Beaucoup insistent sur l’obstacle à l’amour pour qu’il ne s’épuise pas sans laisser de trace. Il est certain que la distance exacerbe le désir jusqu’à la folie, on a le témoignage de tant de lettres d’amour, mais la proximité aussi peut mener à un excitation mutuelle jusqu’à la transe, même si on n’a pas le temps d’en décrire les jouissances inouïes. Il est par contre indispensable de souligner la fonction normalisatrice de l’amour, de surmoi, de refoulement mais aussi de manipulation, d’asservissement, de domination (de la femme), de possession de l’autre et d’exclusion du tiers. Il faut donc prêter attention dans cette déliaison amoureuse que nous expérimentons depuis quelque temps, à l’exigence d’indépendance et d’autonomie qui s’y manifeste, sous la pression de l’individualisme, du féminisme et de l’épanouissement personnel, dérivant sans doute vers un amour utilitaire plus qu’un amour libre. On est dans les petites négociations plus que dans le choc amoureux où ce que je suis dépend entièrement de l’autre ! Mais il est indéniable qu’on a besoin de relations plus durables que les sentiments d’amour, en même temps que de garder un jardin secret, une vie à soi, une personnalité indépendante.

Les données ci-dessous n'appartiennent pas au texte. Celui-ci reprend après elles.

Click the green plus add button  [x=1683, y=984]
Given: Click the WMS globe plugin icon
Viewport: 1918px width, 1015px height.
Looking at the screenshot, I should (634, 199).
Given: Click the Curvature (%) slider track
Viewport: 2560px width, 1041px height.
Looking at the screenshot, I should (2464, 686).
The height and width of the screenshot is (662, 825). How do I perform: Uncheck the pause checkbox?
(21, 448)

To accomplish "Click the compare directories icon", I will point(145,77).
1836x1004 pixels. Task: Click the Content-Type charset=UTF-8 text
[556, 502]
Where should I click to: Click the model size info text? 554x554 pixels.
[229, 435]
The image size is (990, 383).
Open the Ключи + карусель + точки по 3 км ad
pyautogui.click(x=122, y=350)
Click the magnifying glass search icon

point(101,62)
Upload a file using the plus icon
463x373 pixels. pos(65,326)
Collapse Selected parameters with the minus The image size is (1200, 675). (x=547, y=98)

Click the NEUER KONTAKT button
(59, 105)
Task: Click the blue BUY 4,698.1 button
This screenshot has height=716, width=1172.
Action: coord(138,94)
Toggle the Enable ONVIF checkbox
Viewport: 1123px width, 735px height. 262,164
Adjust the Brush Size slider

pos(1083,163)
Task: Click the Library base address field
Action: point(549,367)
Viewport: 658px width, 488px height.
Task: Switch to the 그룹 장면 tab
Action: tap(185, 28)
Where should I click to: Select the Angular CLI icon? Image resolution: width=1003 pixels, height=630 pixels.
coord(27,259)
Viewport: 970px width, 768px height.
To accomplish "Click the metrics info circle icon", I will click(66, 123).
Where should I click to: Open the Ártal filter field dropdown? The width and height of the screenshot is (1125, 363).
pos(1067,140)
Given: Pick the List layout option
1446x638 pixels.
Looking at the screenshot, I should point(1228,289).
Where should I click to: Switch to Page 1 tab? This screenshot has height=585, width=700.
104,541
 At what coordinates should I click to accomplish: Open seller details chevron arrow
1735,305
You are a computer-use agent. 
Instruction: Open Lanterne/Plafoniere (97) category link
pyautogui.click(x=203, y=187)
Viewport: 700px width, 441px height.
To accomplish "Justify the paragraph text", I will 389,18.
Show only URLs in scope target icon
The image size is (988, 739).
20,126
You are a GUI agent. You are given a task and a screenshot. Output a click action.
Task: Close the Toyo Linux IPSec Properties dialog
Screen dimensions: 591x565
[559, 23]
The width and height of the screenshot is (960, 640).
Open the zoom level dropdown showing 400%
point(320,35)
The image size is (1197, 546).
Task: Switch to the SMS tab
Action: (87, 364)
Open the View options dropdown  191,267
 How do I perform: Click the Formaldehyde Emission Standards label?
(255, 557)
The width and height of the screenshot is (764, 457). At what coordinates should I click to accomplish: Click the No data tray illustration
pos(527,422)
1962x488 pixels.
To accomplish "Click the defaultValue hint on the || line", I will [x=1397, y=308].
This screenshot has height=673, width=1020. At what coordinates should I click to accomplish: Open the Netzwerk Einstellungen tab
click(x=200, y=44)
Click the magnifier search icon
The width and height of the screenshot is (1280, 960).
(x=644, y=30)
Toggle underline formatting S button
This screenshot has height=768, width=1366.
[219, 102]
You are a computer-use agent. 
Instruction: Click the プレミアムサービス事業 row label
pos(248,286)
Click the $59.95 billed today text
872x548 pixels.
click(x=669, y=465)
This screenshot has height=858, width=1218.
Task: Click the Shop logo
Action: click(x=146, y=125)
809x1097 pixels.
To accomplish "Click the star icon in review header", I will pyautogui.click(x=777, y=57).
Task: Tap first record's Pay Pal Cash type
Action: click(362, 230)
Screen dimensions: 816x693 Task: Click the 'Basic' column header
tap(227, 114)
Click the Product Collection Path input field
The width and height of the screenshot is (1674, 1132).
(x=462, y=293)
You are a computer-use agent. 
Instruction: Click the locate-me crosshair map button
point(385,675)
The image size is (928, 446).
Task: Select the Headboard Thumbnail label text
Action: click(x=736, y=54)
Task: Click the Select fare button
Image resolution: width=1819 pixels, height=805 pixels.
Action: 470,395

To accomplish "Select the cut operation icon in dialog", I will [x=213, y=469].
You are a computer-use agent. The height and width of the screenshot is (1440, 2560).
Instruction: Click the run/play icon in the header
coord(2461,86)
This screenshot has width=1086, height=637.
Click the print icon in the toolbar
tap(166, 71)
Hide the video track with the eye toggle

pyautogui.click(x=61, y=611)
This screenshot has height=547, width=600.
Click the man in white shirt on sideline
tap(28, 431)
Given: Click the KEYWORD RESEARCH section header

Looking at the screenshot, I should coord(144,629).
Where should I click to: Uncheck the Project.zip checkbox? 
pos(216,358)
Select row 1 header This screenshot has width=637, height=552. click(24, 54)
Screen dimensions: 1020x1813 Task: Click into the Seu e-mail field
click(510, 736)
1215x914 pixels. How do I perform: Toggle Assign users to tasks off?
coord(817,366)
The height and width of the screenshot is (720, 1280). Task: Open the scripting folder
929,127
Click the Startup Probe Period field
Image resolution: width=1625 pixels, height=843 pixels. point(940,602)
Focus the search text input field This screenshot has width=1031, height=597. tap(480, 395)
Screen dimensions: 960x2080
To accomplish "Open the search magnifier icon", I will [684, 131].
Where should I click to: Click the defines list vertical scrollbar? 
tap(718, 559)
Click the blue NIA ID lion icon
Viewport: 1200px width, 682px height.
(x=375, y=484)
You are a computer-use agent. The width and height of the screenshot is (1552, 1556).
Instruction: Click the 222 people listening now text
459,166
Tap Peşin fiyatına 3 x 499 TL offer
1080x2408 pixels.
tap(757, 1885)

Les familles ont toujours été des institutions sociales faites pour assurer une continuité intergénérationnelle. "Les structures élémentaires de la parenté" sont à la base des relations sociales ainsi que des relations de pouvoir et de propriété qui en découlent (mariages arrangés, d’intérêt ou de raison). Non seulement elles n’ont presque jamais été basées sur les sentiments mais, comme faits de culture s’opposent ouvertement aux élans naturels. Ce n’est pas que l’amour n’existe pas dans ces sociétés mais il est rarement valorisé socialement et surtout ne se confond pas avec la relation conjugale. "La relation extraconjugale est possible, encouragée, exceptionnelle ou clandestine, mais les relations sont de toute façon rarement monogames et exclusives" 108. Le paradoxe c’est que la valorisation de l’amour et de la monogamie, qui apparaît au IIè siècle en même temps que la chrétienté et la répression de la sexualité, est un effet de l’individualisme (chrétien) qui finit par rendre la monogamie impossible, sinon l’amour lui-même...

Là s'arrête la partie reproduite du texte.